# Andora



## bridgeman (Dec 9, 2008)

Found,well bought, this today,. Manual wind copper dial with gold tone markers and gorgeous red tip second hand .Fitted a dark brown Hirsch and away we go










40 x 33 plus 2 for what may be original unsigned crown,says 17 jewels on front but inside...










lo and behold an extra jewel for free..

dont actually recognise or know the movement ,any help appreciated.

Had assumed swiss but bottom of dial says "foreign". .

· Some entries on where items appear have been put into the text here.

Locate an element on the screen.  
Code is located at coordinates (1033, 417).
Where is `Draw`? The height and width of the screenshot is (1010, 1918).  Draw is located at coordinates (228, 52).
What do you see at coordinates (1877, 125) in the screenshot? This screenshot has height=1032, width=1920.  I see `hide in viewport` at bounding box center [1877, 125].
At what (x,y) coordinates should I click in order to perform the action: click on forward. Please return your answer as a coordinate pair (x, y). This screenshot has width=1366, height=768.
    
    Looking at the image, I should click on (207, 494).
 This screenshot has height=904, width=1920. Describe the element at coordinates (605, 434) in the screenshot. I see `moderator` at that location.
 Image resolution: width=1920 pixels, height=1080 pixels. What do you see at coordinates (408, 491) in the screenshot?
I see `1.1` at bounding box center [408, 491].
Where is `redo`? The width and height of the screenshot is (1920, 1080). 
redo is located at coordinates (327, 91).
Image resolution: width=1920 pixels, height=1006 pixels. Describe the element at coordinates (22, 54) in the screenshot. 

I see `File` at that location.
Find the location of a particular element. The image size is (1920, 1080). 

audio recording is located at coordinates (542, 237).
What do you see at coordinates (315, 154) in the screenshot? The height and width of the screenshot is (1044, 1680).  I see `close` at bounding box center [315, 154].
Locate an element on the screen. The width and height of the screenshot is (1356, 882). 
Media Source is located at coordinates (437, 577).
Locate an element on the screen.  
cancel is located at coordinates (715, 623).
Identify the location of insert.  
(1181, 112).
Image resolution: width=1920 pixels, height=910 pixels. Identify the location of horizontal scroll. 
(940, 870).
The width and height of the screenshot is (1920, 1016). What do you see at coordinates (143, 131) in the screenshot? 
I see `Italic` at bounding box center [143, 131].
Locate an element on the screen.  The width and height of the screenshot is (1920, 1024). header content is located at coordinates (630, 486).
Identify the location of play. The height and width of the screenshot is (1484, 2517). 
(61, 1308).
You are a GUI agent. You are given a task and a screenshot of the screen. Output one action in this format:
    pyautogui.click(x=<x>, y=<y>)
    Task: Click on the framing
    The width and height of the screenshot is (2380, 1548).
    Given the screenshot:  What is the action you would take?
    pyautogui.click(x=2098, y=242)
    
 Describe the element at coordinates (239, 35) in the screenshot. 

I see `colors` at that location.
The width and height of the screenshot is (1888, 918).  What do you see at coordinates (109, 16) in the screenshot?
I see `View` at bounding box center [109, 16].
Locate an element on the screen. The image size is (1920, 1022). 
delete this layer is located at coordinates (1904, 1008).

not many Andora about-anybody know??


----------



## pugster (Nov 22, 2004)

i think the makers mark is for Uwersi , not sure which calibre tho.


----------



## mel (Dec 6, 2006)

Possibly LACO?Durowe? depending on age? One of the pre-Timex mechanicals produced there and then maybe not?


----------



## bridgeman (Dec 9, 2008)

thanks Pugster.

certainly you were right for movement and put me on the track.

Vereinigte Uhren Fabrike Ersingen, Ersingen being the German town I think. checks with Mikrolsk-many thanks .

The V on the movement encloses the other letters.

1952 onwards and seems to have some connection with Herr Eppelin who moved to Hamilton,Hamilton and the start of electric watches.

So whether this was an all in house watch or not yet to be discovered so please keep any info coming.


----------